Windows Domain Controller Restarts Caused by LSASS Crashes
Microsoft has shared information about a now-resolved known issue causing crashes of the Local Security Authority Subsystem Service (LSASS) and the Windows Server Domain Controller.
The Windows LSASS service is responsible for enforcing security policies and is used to manage access token creation, password changes, and user logins.
If LSASS crashes, logged in users lose access to Windows accounts available on the machine. An error warns them that the system is going to be rebooted and the device automatically reboots in less than a minute.
As Microsoft explains in a new entry added to the Window Health dashboard, unexpected restarts are being triggered on Windows Servers domain controllers after installing updates released during Patch Tuesday January 2021.
“You may receive an error dialog for Lsass.exe, stating ‘Your PC will automatically restart in one minute’ or ‘The system will now shut down and restart.'” Microsoft explains.
“On Windows Server 2016 and later, you are more likely to be affected when domain controllers use Shadow Principals in Enhanced Security Admin Environment (ESAE) or environments with Privileged Identity Management (PIM).”
This known issue only affects Windows Server platforms, including:
- Windows Server 2022;
- Windows Server, version 20H2;
- Windows Server 2019;
- Windows Server 2016;
- Windows Server 2012 R2;
- Windows Server 2012
Microsoft fixed LSASS crash issue in out-of-band updates released mid-Jan 17 [1, 2] to fix many other critical bugs introduced in Patch Tuesday January 2022, including Hyper-V no longer booting, L2TP VPN connections failing, and ReFS volumes becoming inaccessible.

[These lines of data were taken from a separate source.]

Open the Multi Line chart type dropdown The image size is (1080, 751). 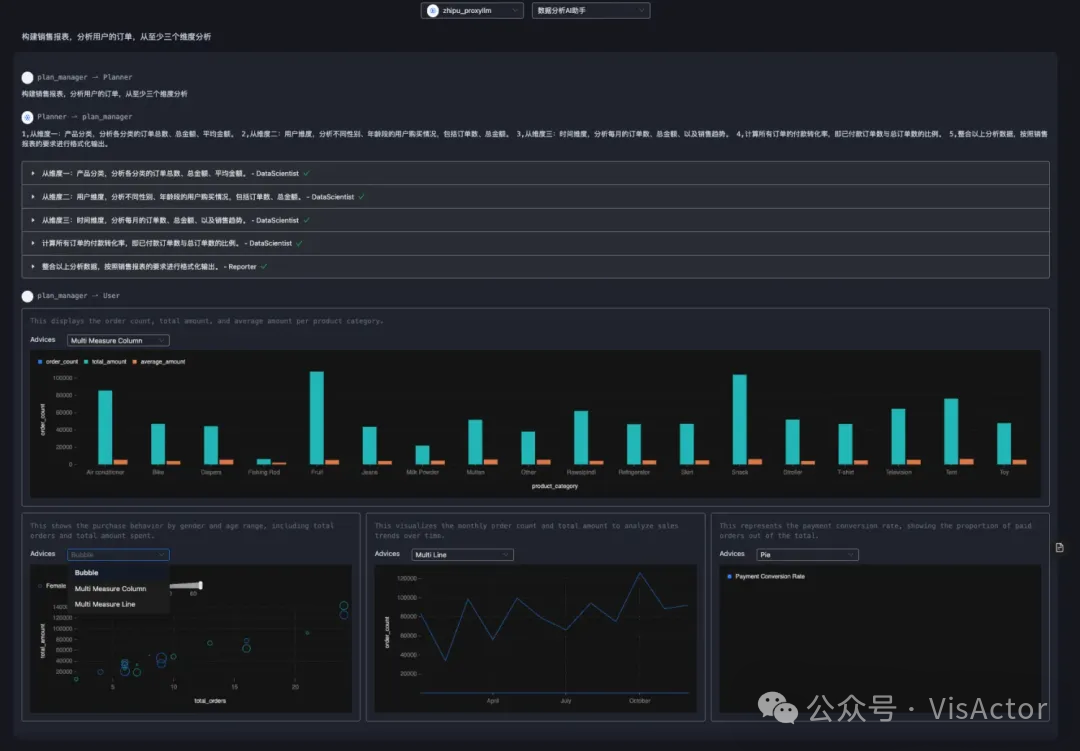coord(463,554)
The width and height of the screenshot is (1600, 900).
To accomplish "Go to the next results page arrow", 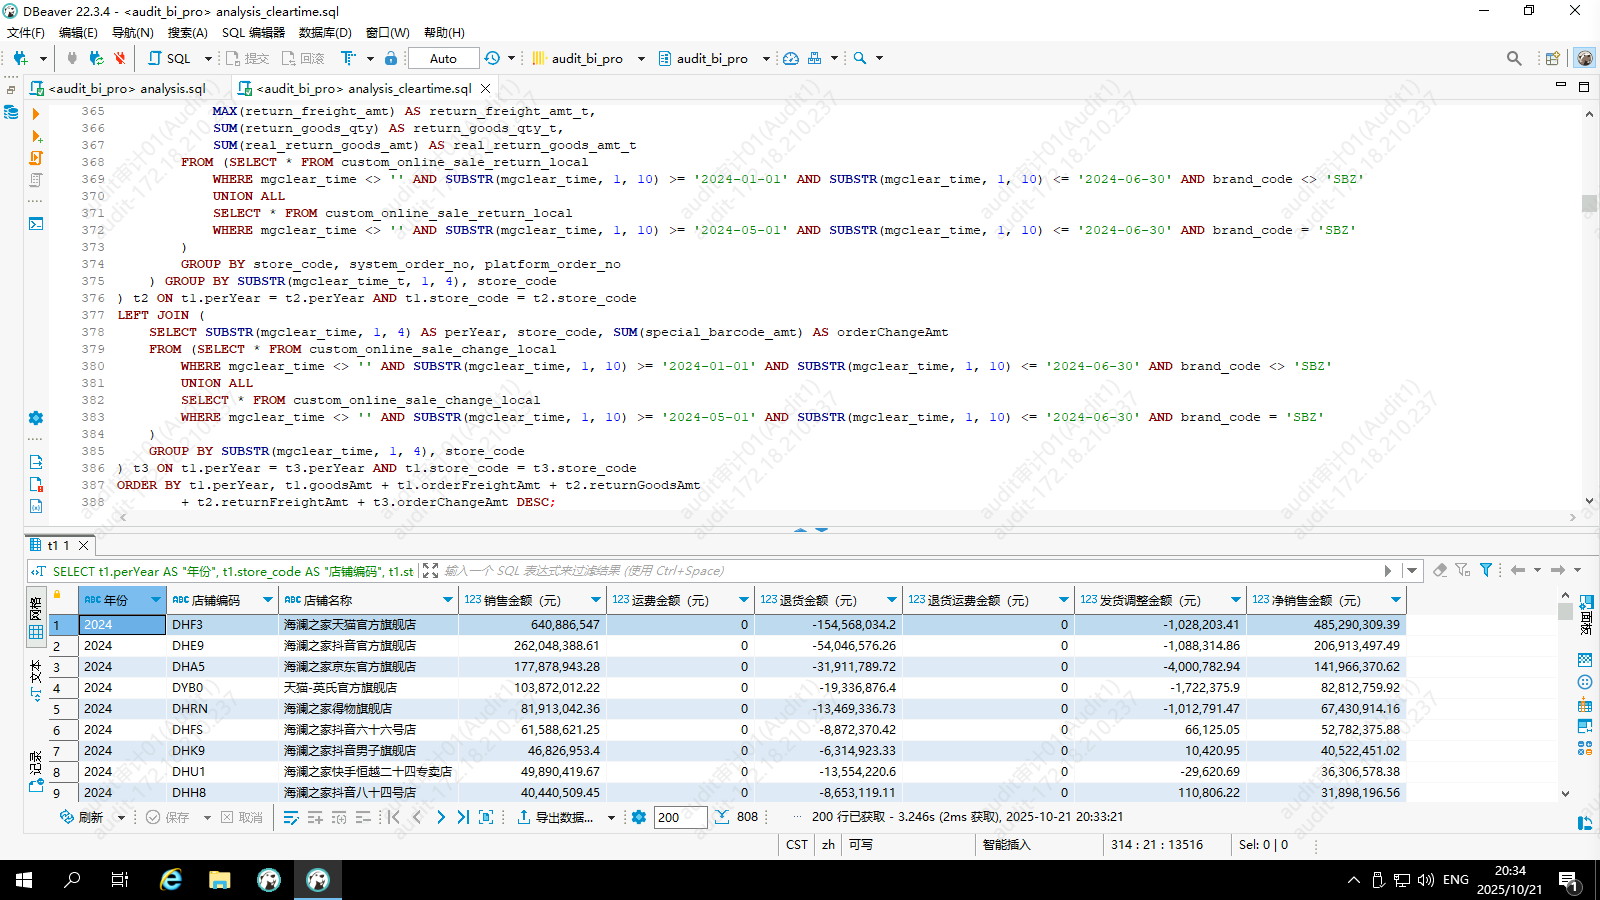I will pos(441,817).
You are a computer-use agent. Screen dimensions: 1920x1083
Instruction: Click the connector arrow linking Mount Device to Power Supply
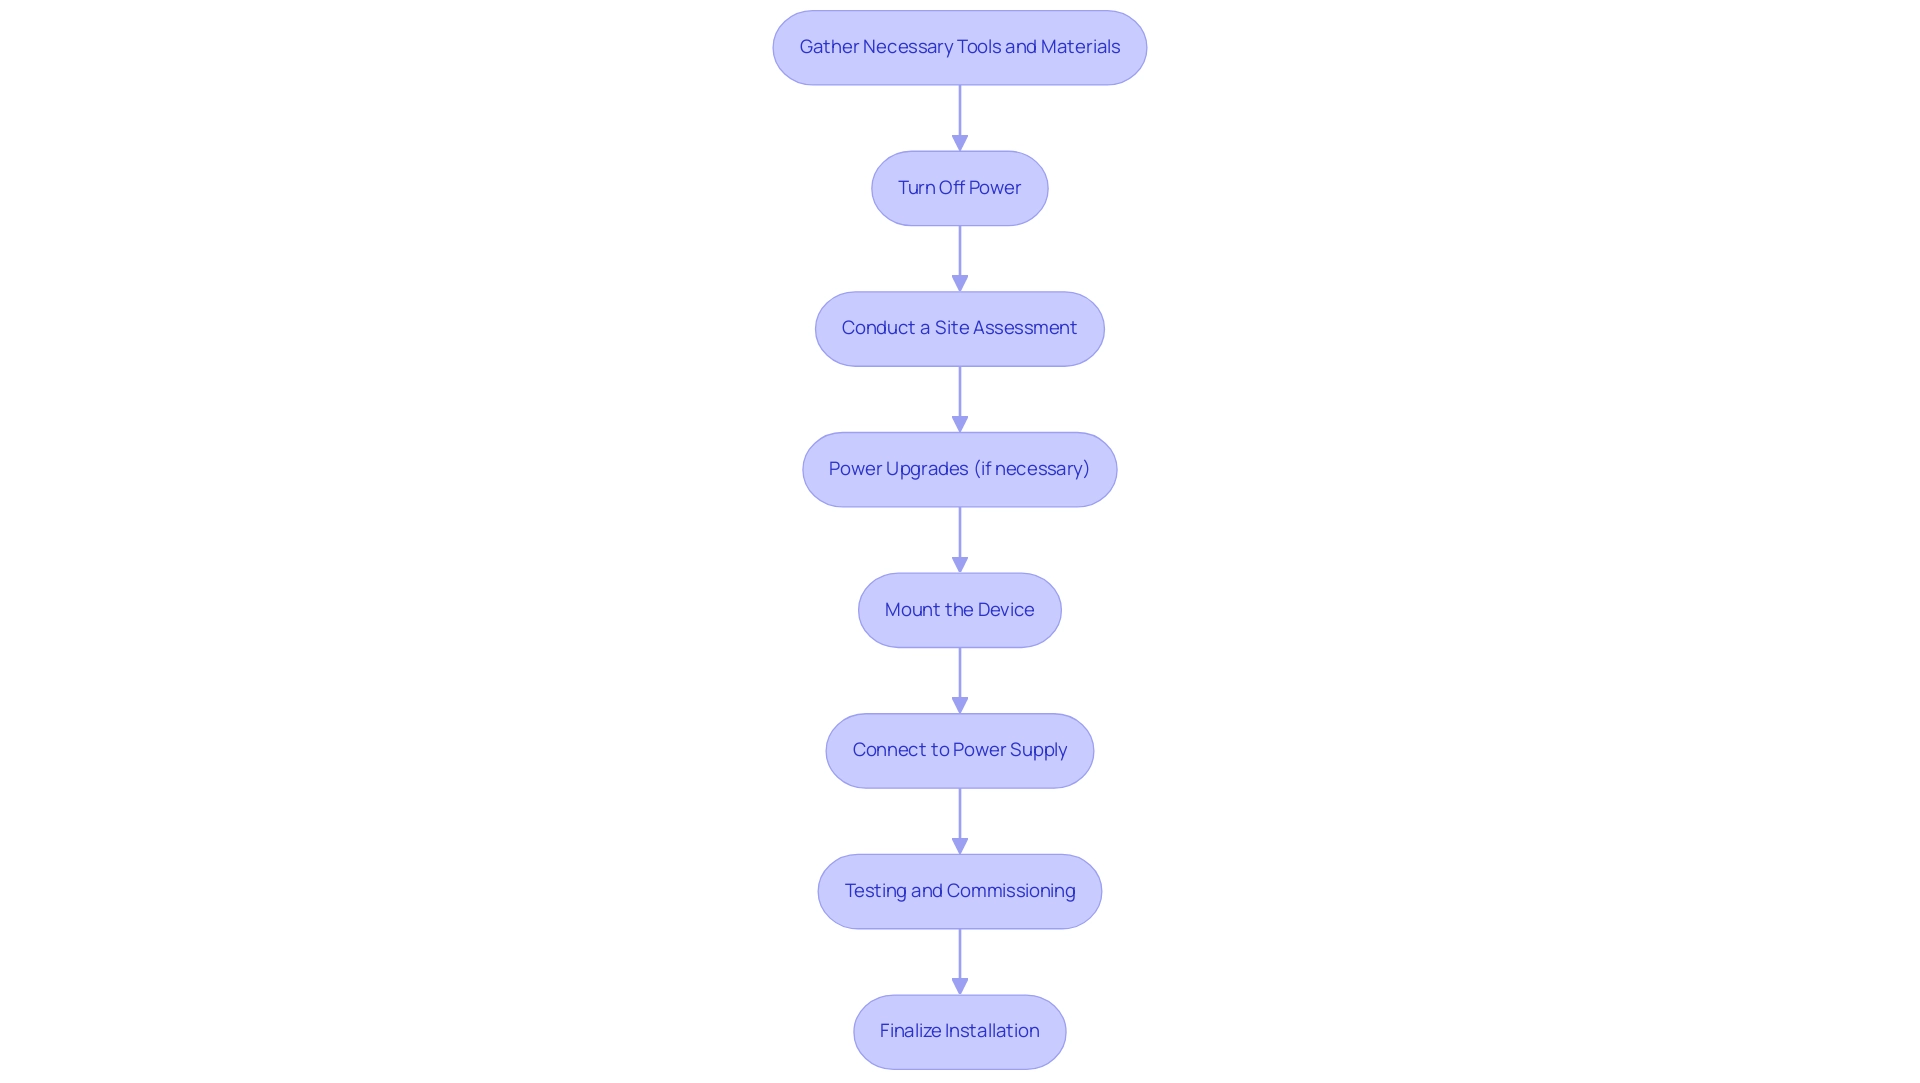tap(960, 679)
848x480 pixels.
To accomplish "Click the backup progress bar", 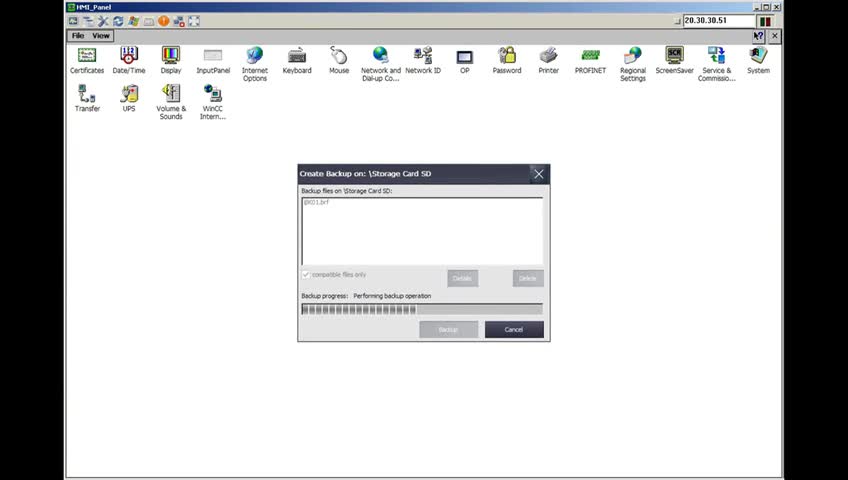I will pos(422,309).
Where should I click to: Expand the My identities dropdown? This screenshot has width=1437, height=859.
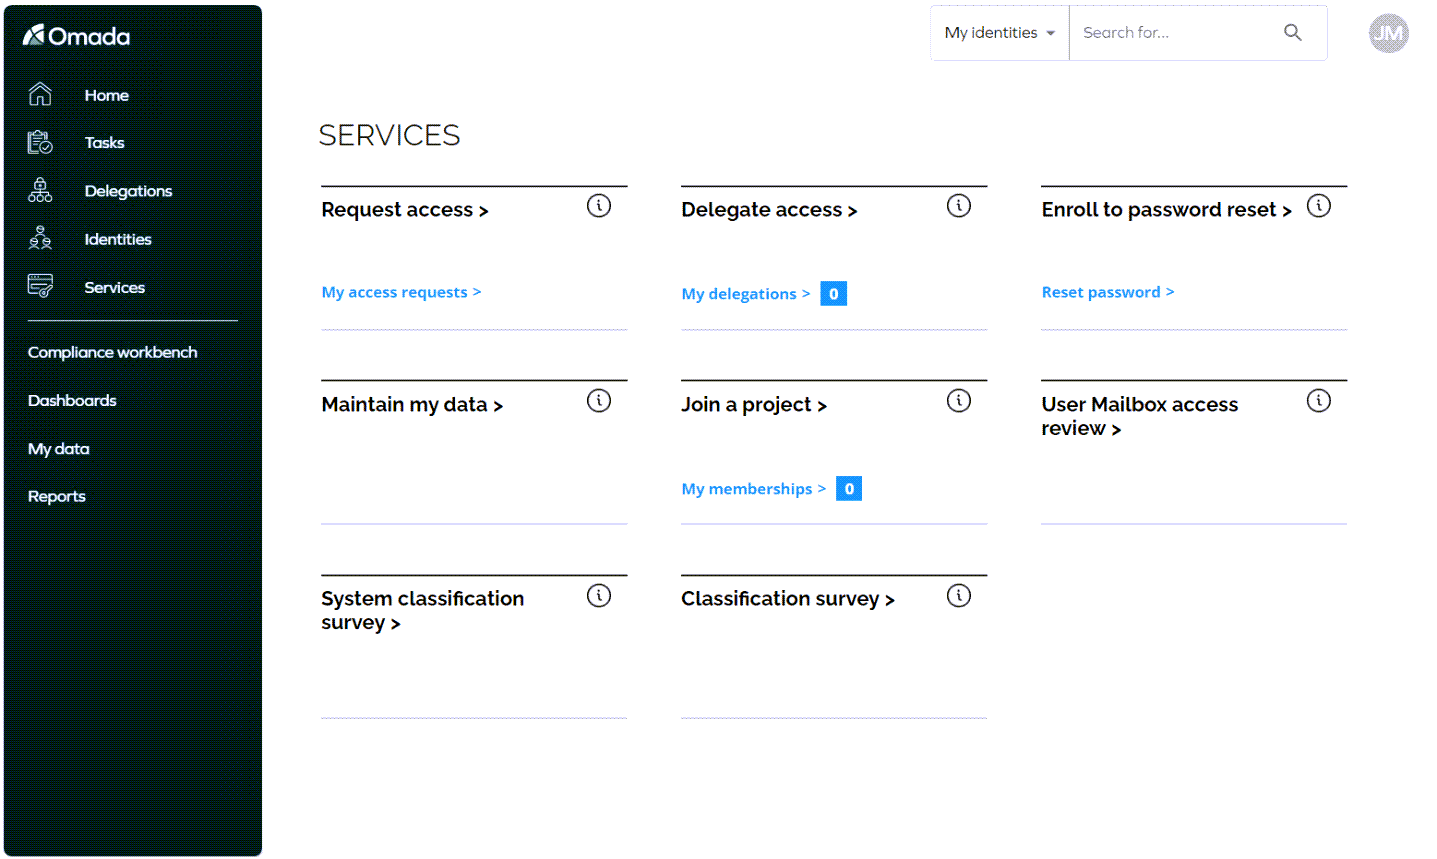pos(999,33)
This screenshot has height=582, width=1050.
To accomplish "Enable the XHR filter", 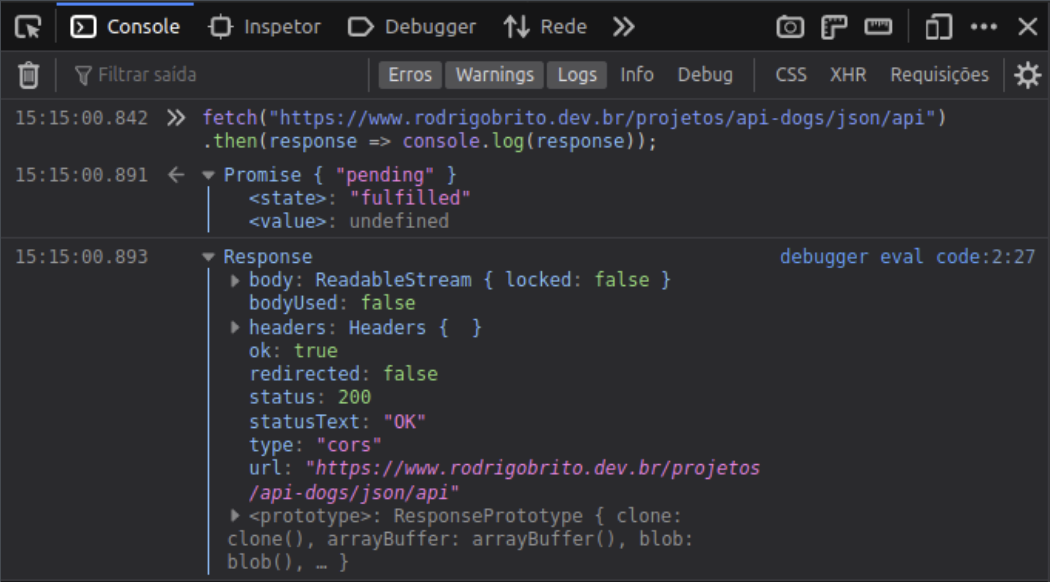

While domain controllers getting into bootloop issues were also mentioned when posting out-of-band updates, Microsoft didn’t share any information on what caused them.
However, Redmond recommends installing the latest security updates released on February 8 to resolve the issue and prevent your Windows domain controllers from randomly rebooting.
“It contains important improvements and bug fixes, including this one. This is a cumulative update, so you don’t need to apply a previous update before installing it “, said the company. added.
The January out-of-band updates are available for download via the Microsoft Update Catalog or Windows Update as optional updates. They can also be added manually in Windows Server Update Services (WSUS).
If you install them through Windows Update, you will have to check them manually because optional updates are not offered or installed automatically.
This month, Microsoft also fixed two other known issues triggered by January Windows Updates, causing issues with Active Directory and Netlogon.